### Exercise
What is needed is an exact copy of the lines from the one containing "Task: Click the Tweet your reply field" through the last line of the records, with no pictures.

### Collected data
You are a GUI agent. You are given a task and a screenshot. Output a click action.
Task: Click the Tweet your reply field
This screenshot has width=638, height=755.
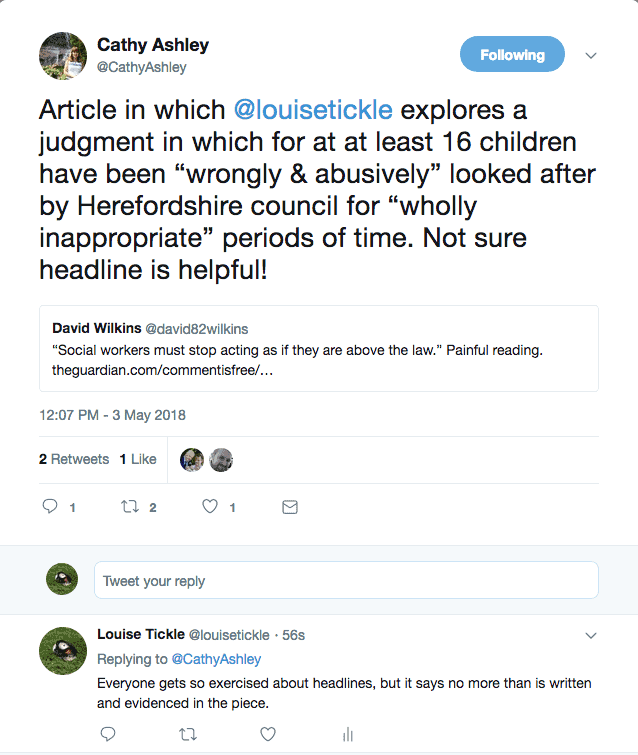pos(346,581)
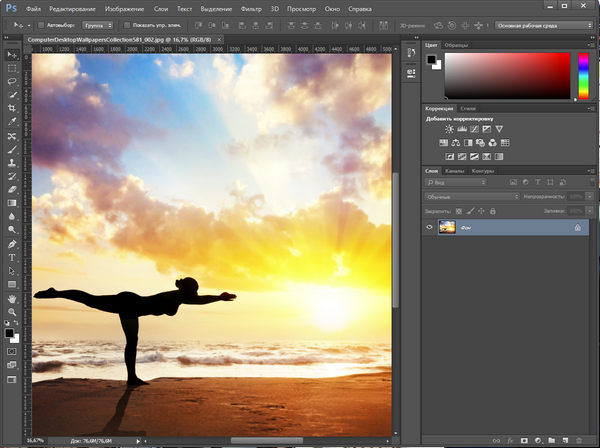
Task: Select the Hand tool
Action: click(12, 298)
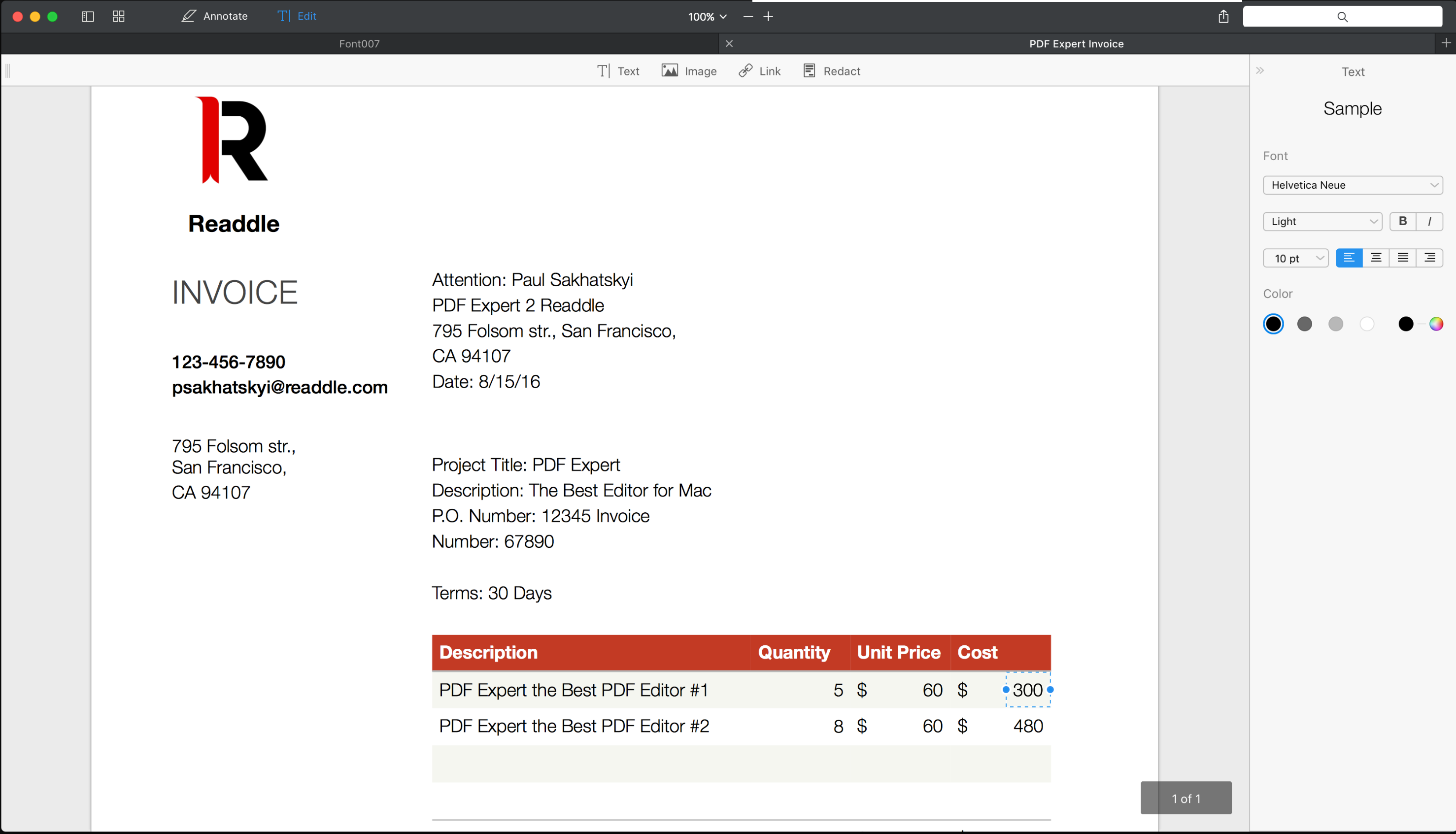Select right text alignment
The height and width of the screenshot is (834, 1456).
click(1430, 258)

### Problem solution
Task: Click the Tweet your reply field
This screenshot has width=638, height=755.
pos(346,581)
Task: Select the Hand tool
Action: click(12, 298)
Select right text alignment
The height and width of the screenshot is (834, 1456).
click(1430, 258)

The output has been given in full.